Kleine meerderheid EU voor kernenergie
In de EU zegt een minieme meerderheid van 50,5 procent voorstander te zijn van kernenergie. Dat blijkt uit een enquête die is verricht in opdracht van de Europese Commissie.
De resultaten zijn gepubliceerd in de Vlaamse zakenkrant Financieel Economische Tijd. In Nederland en België ligt het aantal ondervraagden dat het inzetten van nucleaire centrales voor stroomwinning acceptabel acht op 60 procent. Iets meer dan een kwart van de bevolking in de lidstaten van de Unie geeft aan sterk gekant te zijn tegen deze vorm van opwekking van elektriciteit.

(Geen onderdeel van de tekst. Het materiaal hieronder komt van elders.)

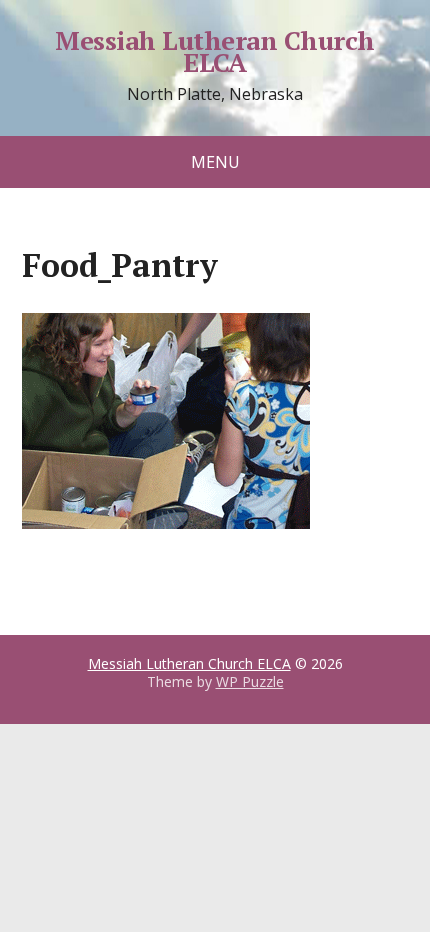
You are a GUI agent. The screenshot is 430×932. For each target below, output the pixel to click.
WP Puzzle (250, 681)
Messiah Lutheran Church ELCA (214, 51)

De meeste voorstanders wonen in de Scandinavische landen. In Finland steunt 65 procent van de bevolking het gebruik van kernenergie. In Zweden geldt dat zelfs voor 75 procent.
Nederland telt nog één actieve centrale. Die is gevestigd in het Zeeuwse Borssele. In 2004 zou er een einde moeten komen aan de bijdrage ervan aan de energievoorziening. De Belgische regering besloot onlangs het gebruik van kernstroom langzaam terug te dringen. Zij wil alle installaties die veertig jaar hebben geproduceerd, dichtdoen. Premier Verhofstadt en zijn kabinet bepleiten de opkomst van windenergie als alternatief. Wetenschappers twijfelen echter aan de haalbaarheid van die plannen.
De felste tegenstand leeft er in Oostenrijk. Slechts een kwart van de mensen daar steunt de nucleaire variant. Onzekerheid over de veiligheid van een centrale van het Tsjernobyl-type vlak over de grens met Tsjechië draagt bij tot de overwegend afwijzende publieke opinie.
Ook in Duitsland, Griekenland, Ierland, Portugal en Spanje hebben de tegenstanders de overhand. De Europees commissaris voor Transport en Energie, de Spaanse De Palacio, heeft zich kortgeleden nog eens krachtig uitgesproken vóór kernenergie.